Blog post written by Philipp Boersch-Supan and Cat Lippi from University of Florida.
VectorBiTE scientists from the QDEC Lab Group at the University of Florida have now published a study on seasonal and daily patterns in human biting rates of mosquito taxa capable of malaria transmission in Southern Ecuador. In collaboration with SUNY Upstate Medical University and the Ecuadorian Ministry of Health, the data for this study were collected during a massive effort to eradicate local transmission of malaria in Ecuador’s Southern coast during the 2000’s, resulting in successfully eliminating autochthonous transmission in this region. Although no transmission of malaria has been detected in Ecuador’s southern coast since 2011, mosquito-borne diseases such as malaria, dengue, and other viruses remain a major threat to people’s livelihoods throughout Latin American, which makes it crucial to prevent reestablishment of these diseases where local infection has been eliminated.
Surveillance is key to assessing and maintaining elimination status. Because it is extremely difficult to directly monitor mosquito populations and the pathogens carried by them, vector-borne diseases are often monitored through case numbers of human infections. This adds an additional layer of uncertainty: Infections may be asymptomatic, and access to health care is unevenly distributed, leading to reporting biases. Furthermore, once local elimination is achieved, relying on human case reports means reestablishment can only be detected after transmissions and infections have occurred, leaving limited options for preventative vector control measures. It is therefore important to not only monitor infections themselves, but also the potential for mosquito-borne transmission, or the risk of infectious bites on humans. This risk is often quantified by observing human bite rates or human landing rates. While these do not directly measure infections, they are often cited as a proxy for species presence, density of blood-seeking females, and thus the capacity for disease transmission.
Collecting data on human biting rate in the field poses an ethical dilemma, as field technicians are exposed to the risk of disease transmission. Bite rates in this study were estimated from human landing catch (HLC), where technicians equipped with stockings collected mosquitoes with an aspirator as they landed. These counts were taken hourly both inside and outside of residential buildings across five localities. Because not all mosquito taxa occur at all times and at all study sites, such datasets often exhibit a large proportion of zeros, i.e. observational periods where the observer was not bitten at all by one or more taxa. Elsewhere the observer may sit near a site that is favourable for mosquito breeding and experience many bites in an observational period. Such data are challenging to model with traditional statistical models, because the surplus zeroes, as well as the occasional large counts are not captured by commonly used probability distributions, lead to biased estimates of mean biting rates.
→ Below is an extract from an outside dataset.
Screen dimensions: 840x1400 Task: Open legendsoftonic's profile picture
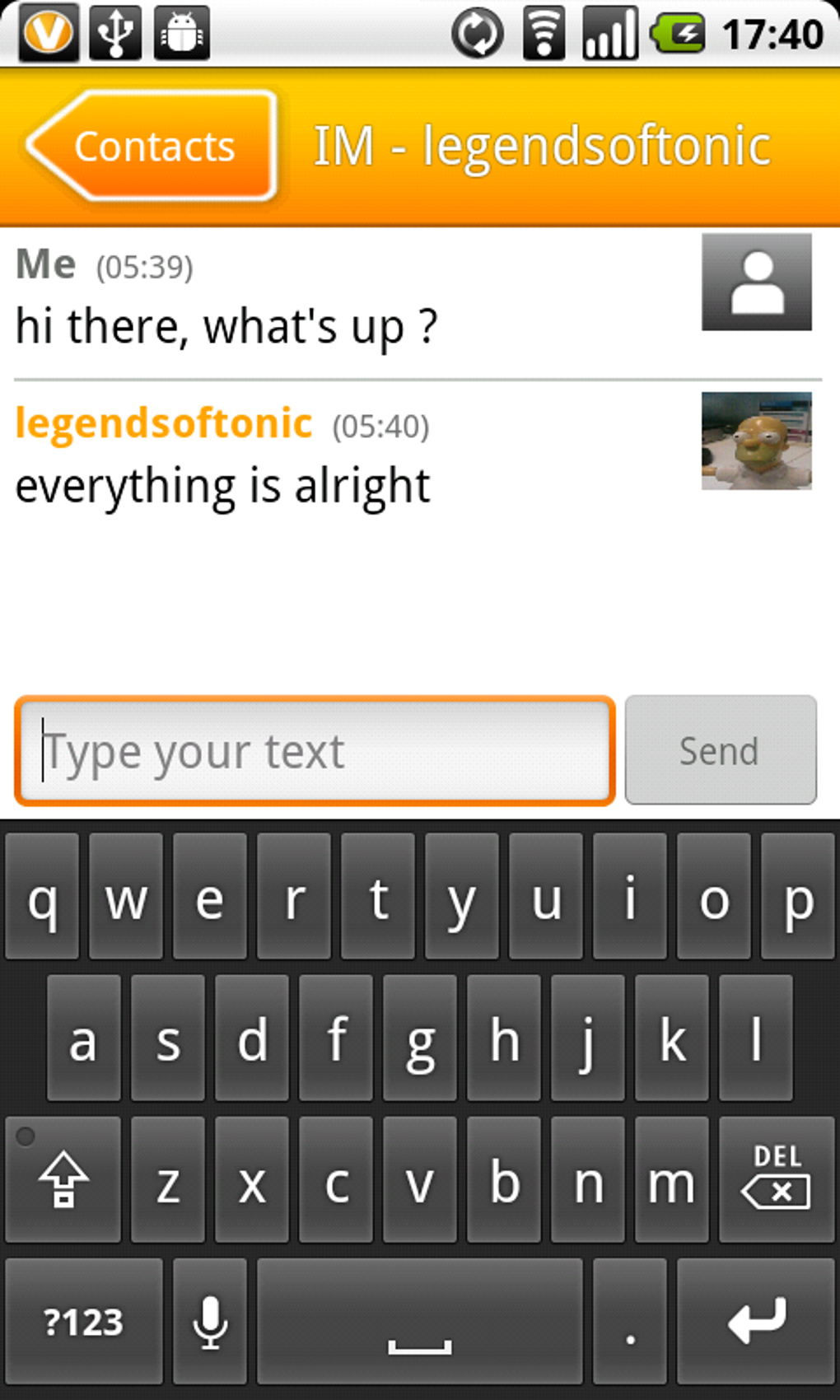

Ecologically the observed quantity (realized bites) arises from a two part process; mosquitoes must be present and able to bite for there to be any bites to count.
We therefore used a two part statistical model to analyze the data, a so-called hurdle model. Hurdle models specify one process to model the probability or odds for zero counts and another process for the positive bite count or rate. The idea is that positive counts occur once a threshold – the hurdle – is crossed. If the hurdle is not cleared, then we have a count of zero.
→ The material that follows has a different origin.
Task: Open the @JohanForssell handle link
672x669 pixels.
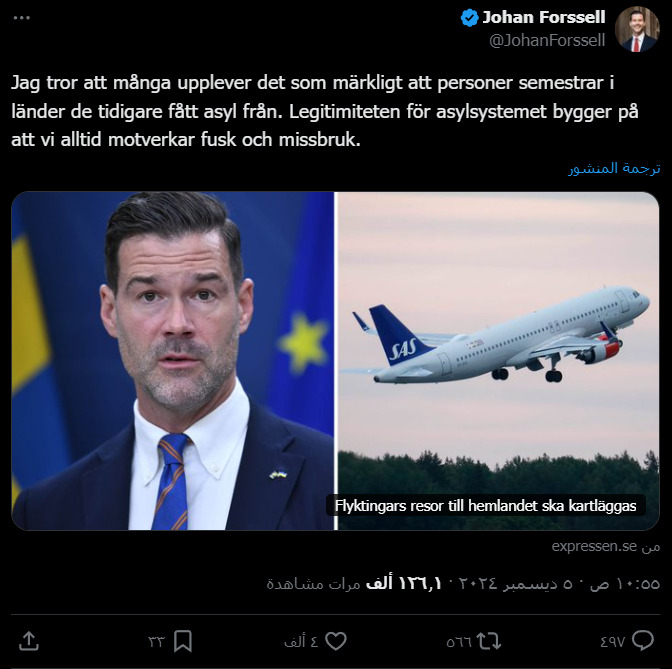Action: pos(547,40)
The models allowed us to determine whether biting activity was fundamentally different for different taxa, and to identify temporal and spatial factors (being inside or outside a residential structure) influencing bite rate. We were interested in these potential differences because vector competence (i.e. the ability to transmit malaria) differs among mosquito taxa. We found that biting rates varied significantly among species and time. Anopheles albimanus was the species most commonly observed biting. The occurrence of An. albimanus bites in a given hour was four times as likely as no bites, with an average of 4.7 bites per hour. All taxa exhibited exophagic feeding behavior, meaning that outdoor locations increased both the odds and incidence of bites across taxa.
Being outdoors more than doubled the odds of being bitten by An. albimanus and increased the number of bites per hour by about 50%. Differences between indoor and outdoor locations were less pronounced for the two other taxa, both concerning the odds of receiving any bites and the number of bites received. Months of peak high and low biting activity varied for the three taxa; the highest and lowest respective months for significant biting activity were March and July for An. albimanus, July and August for An. punctimacula, and February and July for Culex spp.
Because vector competence is not the same across all mosquito taxa, our results have important implications for vector control. Aggregating bite rates or other measures of mosquito activity across taxa potentially obscures species-specific peaks of activity. Vector control efforts that are based on aggregated counts may therefore not effectively target the most competent vectors at their peak activity, and by the same token, epidemiological models based on aggregated activity measures may be less accurate in predicting disease outbreaks. Furthermore, the differences observed in biting activity across taxa indicate a need for accurate species descriptions in regions with multiple vectors, as taxonomic confusion between closely related mosquitoes may obscure patterns in transmission risk. While the collection of species-specific bite rate data requires more observer effort, the information provided by the surveillance and analysis methods in our study can be incorporated to allow more targeted, household-level vector control programs, thus providing a powerful tool in controlling and preventing the reemergence of pathogens.